#### EXERCISE
Can you return, word for word, the lines running from the line with "The width and height of the screenshot is (2576, 728). In" to the line with "This screenshot has height=784, width=2576.", both included, and nothing else?

#### PROVIDED RECORDS
** BEGIN **
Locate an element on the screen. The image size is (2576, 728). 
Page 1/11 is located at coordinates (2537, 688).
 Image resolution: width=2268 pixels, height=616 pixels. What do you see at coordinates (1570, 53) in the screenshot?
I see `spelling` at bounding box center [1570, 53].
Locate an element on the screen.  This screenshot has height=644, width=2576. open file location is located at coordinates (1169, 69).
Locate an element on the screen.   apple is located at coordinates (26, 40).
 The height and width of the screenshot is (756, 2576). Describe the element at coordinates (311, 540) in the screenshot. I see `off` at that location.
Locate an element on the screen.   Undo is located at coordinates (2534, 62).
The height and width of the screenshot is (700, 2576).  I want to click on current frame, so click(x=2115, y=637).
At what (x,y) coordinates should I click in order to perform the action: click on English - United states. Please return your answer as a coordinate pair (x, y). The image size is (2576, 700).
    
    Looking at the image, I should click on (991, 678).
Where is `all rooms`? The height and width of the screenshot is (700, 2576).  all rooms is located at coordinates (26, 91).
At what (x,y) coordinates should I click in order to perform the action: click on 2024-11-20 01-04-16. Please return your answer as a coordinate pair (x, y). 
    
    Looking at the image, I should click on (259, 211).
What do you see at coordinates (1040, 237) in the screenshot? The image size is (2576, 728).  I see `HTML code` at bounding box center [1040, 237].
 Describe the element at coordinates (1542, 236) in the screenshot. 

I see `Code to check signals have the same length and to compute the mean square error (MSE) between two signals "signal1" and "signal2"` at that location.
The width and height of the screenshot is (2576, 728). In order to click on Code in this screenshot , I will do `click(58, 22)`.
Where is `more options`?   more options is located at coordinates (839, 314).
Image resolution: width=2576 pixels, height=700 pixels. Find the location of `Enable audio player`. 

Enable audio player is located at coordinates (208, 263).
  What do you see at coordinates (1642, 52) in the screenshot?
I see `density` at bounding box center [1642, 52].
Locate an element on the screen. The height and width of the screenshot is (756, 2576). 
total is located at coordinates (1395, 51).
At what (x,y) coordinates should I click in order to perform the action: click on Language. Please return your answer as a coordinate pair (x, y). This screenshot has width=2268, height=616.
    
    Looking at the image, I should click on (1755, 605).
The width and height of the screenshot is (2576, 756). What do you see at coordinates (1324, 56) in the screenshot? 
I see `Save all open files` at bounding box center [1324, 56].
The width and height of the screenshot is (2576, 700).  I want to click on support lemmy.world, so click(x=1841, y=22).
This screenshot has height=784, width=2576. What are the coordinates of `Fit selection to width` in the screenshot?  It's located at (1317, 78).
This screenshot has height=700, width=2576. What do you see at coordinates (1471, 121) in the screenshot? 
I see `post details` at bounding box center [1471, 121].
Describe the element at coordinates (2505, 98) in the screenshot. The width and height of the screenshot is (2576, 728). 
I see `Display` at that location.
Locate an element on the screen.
** END **
#### SOLUTION BELOW
The width and height of the screenshot is (2576, 728). In order to click on Code in this screenshot , I will do `click(58, 22)`.
Where is `more options`?   more options is located at coordinates (839, 314).
Image resolution: width=2576 pixels, height=700 pixels. Find the location of `Enable audio player`. 

Enable audio player is located at coordinates (208, 263).
  What do you see at coordinates (1642, 52) in the screenshot?
I see `density` at bounding box center [1642, 52].
Locate an element on the screen. The height and width of the screenshot is (756, 2576). 
total is located at coordinates (1395, 51).
At what (x,y) coordinates should I click in order to perform the action: click on Language. Please return your answer as a coordinate pair (x, y). This screenshot has width=2268, height=616.
    
    Looking at the image, I should click on (1755, 605).
The width and height of the screenshot is (2576, 756). What do you see at coordinates (1324, 56) in the screenshot? 
I see `Save all open files` at bounding box center [1324, 56].
The width and height of the screenshot is (2576, 700).  I want to click on support lemmy.world, so click(x=1841, y=22).
This screenshot has height=784, width=2576. What are the coordinates of `Fit selection to width` in the screenshot?  It's located at (1317, 78).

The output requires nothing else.